This study aims to examine whether bank lending connected to environmentally destructive activities can give rise to criminal liability under anti-money laundering (AML) law. It challenges the prevailing framing of environmental risk in finance as a matter of sustainability policy, arguing that lending to borrowers whose revenues derive from environmental crime falls within the scope of criminal law.

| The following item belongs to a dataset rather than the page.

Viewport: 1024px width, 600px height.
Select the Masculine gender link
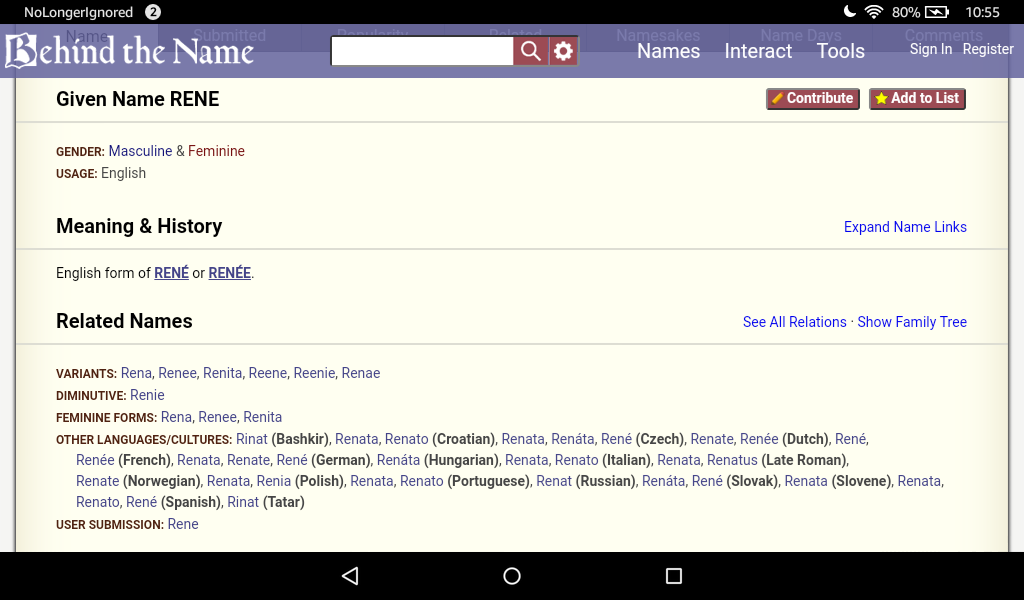pos(140,151)
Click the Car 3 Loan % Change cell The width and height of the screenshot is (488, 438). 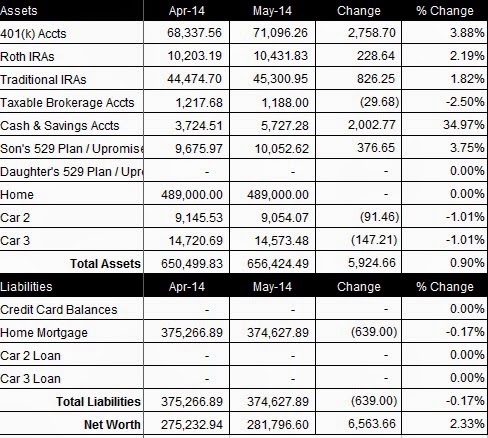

Design/methodology/approach

This study combines a doctrinal analysis of AML law with a case study of an investigation by the French National Financial Prosecutor concerning four French banks and their financing of Brazilian meat processors linked to illegal deforestation.

Findings

Revenues generated through cattle raised on illegally deforested land qualify as proceeds of environmental crime. When such revenues are used to service debt or pay interest, these payments may constitute money laundering by integrating criminal proceeds into the financial system. Although EU environmental, social and governance (ESG) legislation excludes bank lending, existing AML statutes already apply to these financial flows. The French proceedings illustrate how this doctrinal possibility is beginning to translate into enforcement practice.

Practical implications

Financial institutions must integrate environmental crime typologies into their AML risk assessments, due diligence and transaction monitoring. ESG reporting alone is insufficient.

Originality/value

This study offers the first systematic legal analysis of how lending operations can fall within the scope of money laundering when linked to environmental crime. It reframes sustainable finance by showing that bank liability does not depend on future ESG reform.